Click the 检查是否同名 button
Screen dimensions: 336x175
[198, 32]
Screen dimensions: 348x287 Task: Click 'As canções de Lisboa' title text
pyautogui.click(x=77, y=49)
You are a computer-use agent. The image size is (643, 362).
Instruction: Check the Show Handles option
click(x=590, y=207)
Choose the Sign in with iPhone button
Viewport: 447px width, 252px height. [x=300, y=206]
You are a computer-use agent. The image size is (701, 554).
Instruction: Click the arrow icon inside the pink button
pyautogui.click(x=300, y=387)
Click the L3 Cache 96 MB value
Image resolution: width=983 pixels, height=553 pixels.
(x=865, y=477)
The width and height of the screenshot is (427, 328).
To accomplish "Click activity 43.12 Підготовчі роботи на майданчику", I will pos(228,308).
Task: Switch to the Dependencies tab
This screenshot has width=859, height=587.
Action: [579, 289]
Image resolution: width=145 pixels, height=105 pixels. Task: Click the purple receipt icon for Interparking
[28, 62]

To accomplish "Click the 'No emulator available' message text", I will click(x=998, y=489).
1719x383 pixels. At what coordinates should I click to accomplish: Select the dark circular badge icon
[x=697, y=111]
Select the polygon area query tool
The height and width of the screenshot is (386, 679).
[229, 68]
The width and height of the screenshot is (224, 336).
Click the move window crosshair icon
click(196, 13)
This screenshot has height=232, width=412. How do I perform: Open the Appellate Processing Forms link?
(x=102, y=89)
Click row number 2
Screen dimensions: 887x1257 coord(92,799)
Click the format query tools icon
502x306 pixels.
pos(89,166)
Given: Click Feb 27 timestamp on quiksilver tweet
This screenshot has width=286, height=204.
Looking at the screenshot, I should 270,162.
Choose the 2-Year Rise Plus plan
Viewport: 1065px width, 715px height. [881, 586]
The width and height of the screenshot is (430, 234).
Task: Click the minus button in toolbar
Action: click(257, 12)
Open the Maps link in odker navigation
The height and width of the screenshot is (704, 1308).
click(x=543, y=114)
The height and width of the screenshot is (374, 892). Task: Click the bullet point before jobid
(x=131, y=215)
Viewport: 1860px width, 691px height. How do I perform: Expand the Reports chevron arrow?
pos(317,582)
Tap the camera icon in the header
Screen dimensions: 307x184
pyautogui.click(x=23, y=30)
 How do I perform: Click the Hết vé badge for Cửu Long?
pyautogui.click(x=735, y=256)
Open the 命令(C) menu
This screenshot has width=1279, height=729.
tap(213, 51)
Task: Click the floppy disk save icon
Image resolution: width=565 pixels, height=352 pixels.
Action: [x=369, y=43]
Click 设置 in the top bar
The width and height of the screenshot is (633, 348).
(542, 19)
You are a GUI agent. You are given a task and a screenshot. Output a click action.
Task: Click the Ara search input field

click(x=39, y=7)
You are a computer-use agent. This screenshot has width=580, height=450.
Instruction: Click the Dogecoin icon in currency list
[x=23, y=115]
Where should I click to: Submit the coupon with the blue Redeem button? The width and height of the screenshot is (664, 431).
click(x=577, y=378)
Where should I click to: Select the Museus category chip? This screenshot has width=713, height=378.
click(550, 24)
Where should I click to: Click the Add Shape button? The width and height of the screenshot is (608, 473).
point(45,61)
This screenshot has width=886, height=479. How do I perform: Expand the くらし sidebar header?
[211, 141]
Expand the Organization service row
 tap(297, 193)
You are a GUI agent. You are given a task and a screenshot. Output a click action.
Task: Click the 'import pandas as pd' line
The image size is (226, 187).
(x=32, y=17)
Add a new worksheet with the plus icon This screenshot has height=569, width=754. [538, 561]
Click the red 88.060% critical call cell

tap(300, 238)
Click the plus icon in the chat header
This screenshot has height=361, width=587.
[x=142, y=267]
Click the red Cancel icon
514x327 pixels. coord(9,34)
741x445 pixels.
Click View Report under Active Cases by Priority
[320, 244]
::::::::
Aim of the exercise.
Reproduce exactly the lines of the records above from the one with "Tap the camera icon in the header" to the one with "Task: Click the floppy disk save icon", both included, and leave out everything else.

Written answer.
Tap the camera icon in the header
Screen dimensions: 307x184
pyautogui.click(x=23, y=30)
 How do I perform: Click the Hết vé badge for Cửu Long?
pyautogui.click(x=735, y=256)
Open the 命令(C) menu
This screenshot has width=1279, height=729.
tap(213, 51)
Task: Click the floppy disk save icon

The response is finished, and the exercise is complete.